Your article Remploy on strike
July 20th, 2012 · No Comments
Is one I wish to bitterly dispute.
I am a Remploy employee at Remploy Spennymoor in Co Durham and have worked there for the last 34 years. I am also a Union branch secretary for Remploy disabled employees and an elected member trustee on the Remploy pension scheme as well as being a national negotiating delegate for the Trade Union consortium. All of these roles mean I have regularly met with senior management and the board of directors as well as having access to financial information over the years.
So let me explain.
This is only an accusation thrown out by the minister who is only repeating what she is being advised is a suitable political argument to close Remploy.
The correct interpretation is this.
This cost is derived by dividing the subsidy provided to the Board of directors to run Remploy by the number of employees it employees.
I would put it to you that the way to manipulate these figures to arrive at a high cost which you mention as being 25,000 per disabled employee is this.#
Since overheads generally go up each year the cost of running factories like any other business also goes up. However if you reduce the number of workers in either the company or a factory the cost per person goes up accordingly.
Let me give you an example. Since 2008 we have had 2 rounds of voluntary redundancies which has slashed our workforce from over 5,000 to under 1500. In my own factory in 2008 50% of them went in 2008 under voluntary redundancy. (just 5 people have found a job since by the way )
Of course the cost per person has gone up. As I said in my factory the cost per person doubled because of this situation which is now used to beat us over the head with verbally by the minister Maria Miller.
But it does not mean that the actual cost to the taxpayer of employing a disabled person has gone up. This is a paper exercise weighted to manipulate cost per person.
(I myself know a number of factories who got their own costs down to a level approaching only £10,000 per person. Despite the government wanting factories to fail)
So how can this be?
By having a structure of over 500 managers including highly paid senor managers and directors which equates to 1 manager for every 3 people in a factory( plus expense accounts) which is also part of the subsidy given by the government. Meaning this 25,000 also includes their costs not just that of a disabled worker.
You also need to add this in also. Remploy created a central costs dept.
Basically what this meant a lot of money was being paid to them by ever factory. For example did you realise that to have a computer on site it cost the factory over £100 per week. Where can you get a computer, which are now ancient by the way, for £100 per week?
An email account costs £100.
If your factory had its workforce slashed and despite increasing productivity by 12% in 12 months you were to find yourself in a similar situation where jobs were turned away as being to costly and only low paying jobs were taken on, in addition tot these costs you would find yourself in the same situation as remploy factory workers.
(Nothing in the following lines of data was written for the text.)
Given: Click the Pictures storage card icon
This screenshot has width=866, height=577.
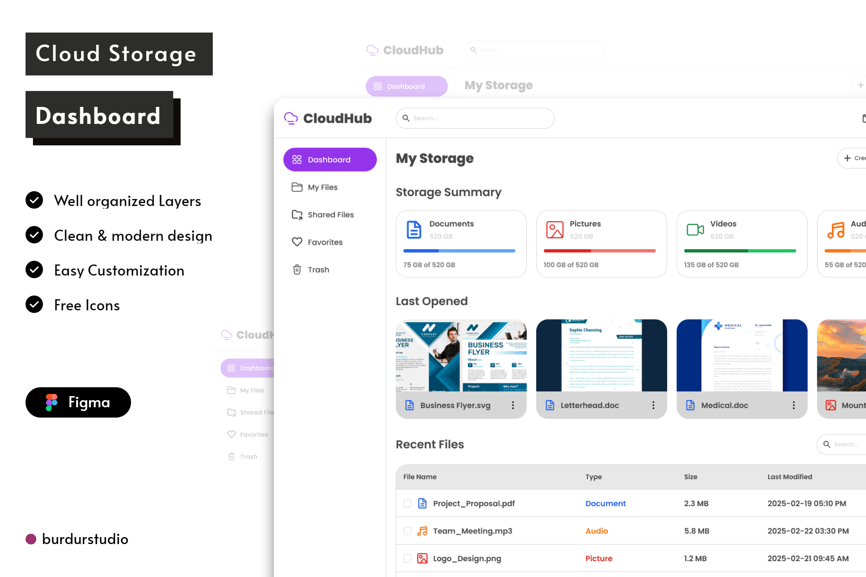Looking at the screenshot, I should click(x=555, y=229).
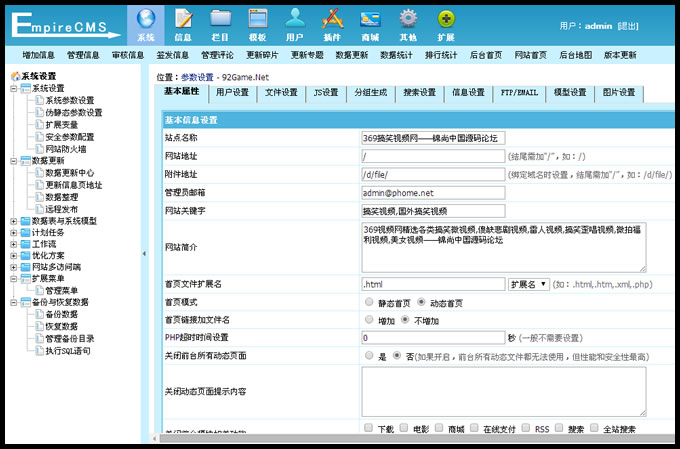680x449 pixels.
Task: Choose 增加 for 首页链接加文件名
Action: (370, 320)
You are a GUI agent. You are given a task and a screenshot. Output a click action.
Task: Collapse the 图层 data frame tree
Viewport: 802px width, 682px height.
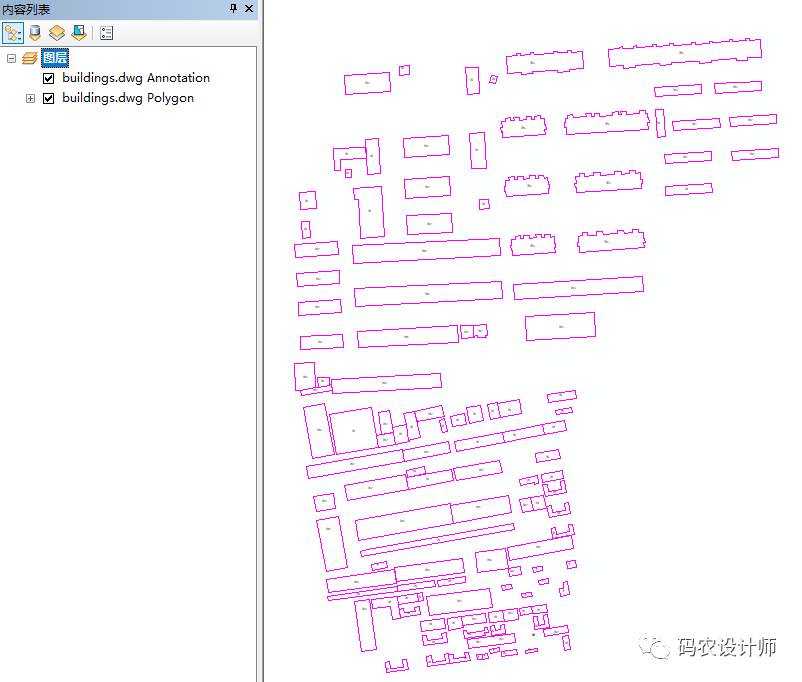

We all feel utterly angry and bitterly insulted by this political argument to justify our closure. Disabled workers tend to earn just over £200 per week to take home. Its not even £14,000 per year. If we were given the opportunity to make money in the factories then the cost per person would soon go down and the profit could be used to employ more disabled people and invest in factories.
That does not happen because this government wants factories to fail. Because its an easy way of attacking the pubic sector.
Same argument is used to turn people against each other that private sector = good
public sector = bad.
Check it out where you can, when you can, but I would hope you remove that 25,000 bit.
Kenneth Stubbs
GMB TU Consortium Delegate for Remploy (North East)
The truth or not of any of this I have no idea. But good to have both sides, eh?
And if the above is true then there\’s certainly some of that old \”as we\’re subsidised we\’re horribly inefficient\” isn\’t there?
And finally: what possible justification is there for a £25,000 a year subsidy to produce £14,000 a year wages?
Finally finally, aren\’t the unions getting better at this online response stuff?